Topic: [topic] Style: [style name] Layout: [layout name or "varies"] Location: [directory path] Images: N total
✓ analysis.md ✓ outline-style-tech.md ✓ outline-style-notion.md ✓ outline-style-minimal.md ✓ outline.md (selected: tech + dense)
Files:
- 01-cover-[slug].png ✓ Cover (sparse)
- 02-content-[slug].png ✓ Content (balanced)
- 03-content-[slug].png ✓ Content (dense)

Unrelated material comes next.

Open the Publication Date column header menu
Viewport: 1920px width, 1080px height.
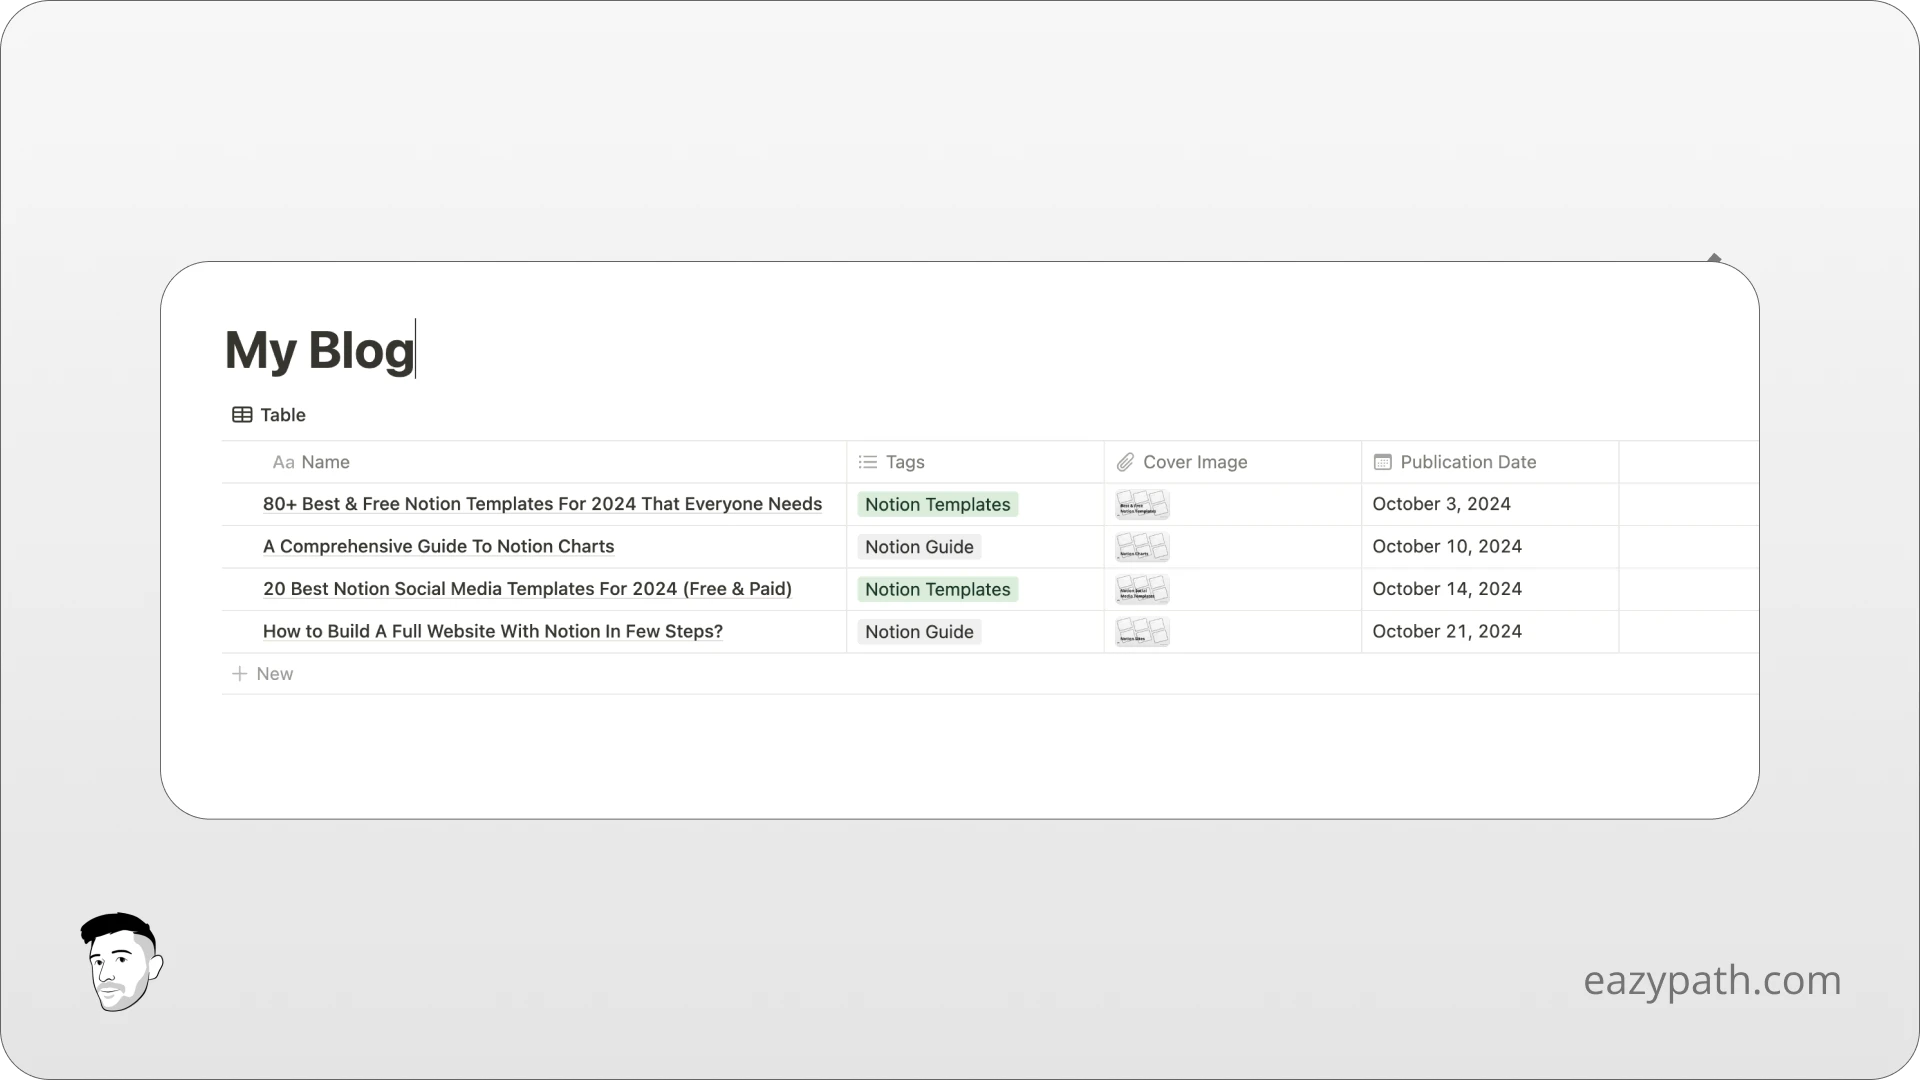pos(1467,462)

- 04-ending-[slug].png ✓ Ending (sparse)
Image Modification
Edit Single Image
-
Identify image to edit (e.g., 03-content-chatgpt.png )
-
Update prompt in prompts/03-content-chatgpt.md if needed
-
Regenerate image using same session ID
Add New Image
-
Specify insertion position (e.g., after image 3)
-
Create new prompt with appropriate slug
-
Generate new image
-
Renumber files: All subsequent images increment NN by 1
-
Update outline.md with new image entry
Delete Image
-
Remove image file and prompt file
-
Renumber files: All subsequent images decrement NN by 1
-
Update outline.md to remove image entry
Content Breakdown Principles
-
Cover (Image 1): Hook + visual impact → sparse layout
-
Content (Middle): Core value per image → balanced /dense /list /comparison /flow
-
Ending (Last): CTA / summary → sparse or balanced
Style × Layout Matrix (✓✓ = highly recommended, ✓ = works well):
sparse balanced dense list comparison flow
cute ✓✓ ✓✓ ✓ ✓✓ ✓ ✓
fresh ✓✓ ✓✓ ✓ ✓ ✓ ✓✓
tech ✓ ✓✓ ✓✓ ✓✓ ✓✓ ✓✓
warm ✓✓ ✓✓ ✓ ✓ ✓✓ ✓
bold ✓✓ ✓ ✓ ✓✓ ✓✓ ✓
minimal ✓✓ ✓✓ ✓✓ ✓ ✓ ✓
retro ✓✓ ✓✓ ✓ ✓✓ ✓ ✓
pop ✓✓ ✓✓ ✓ ✓✓ ✓✓ ✓
notion ✓✓ ✓✓ ✓✓ ✓✓ ✓✓ ✓✓
References
Detailed templates and guidelines in references/ directory:
-
analysis-framework.md
-
XHS-specific content analysis
-
outline-template.md
-
Outline format and examples
-
styles/<style>.md
-
Detailed style definitions
-
layouts/<layout>.md
-
Detailed layout definitions
-
base-prompt.md
-
Base prompt template
Notes
-
Image generation typically takes 10-30 seconds per image
-
Auto-retry once on generation failure
-
Use cartoon alternatives for sensitive public figures
-
All prompts and text use confirmed language preference
-
Maintain style consistency across all images in series
Extension Support
Custom styles and configurations via EXTEND.md.
Check paths (priority order):
-
.baoyu-skills/baoyu-xhs-images/EXTEND.md (project)
-
~/.baoyu-skills/baoyu-xhs-images/EXTEND.md (user)
If found, load before Step 1. Extension content overrides defaults.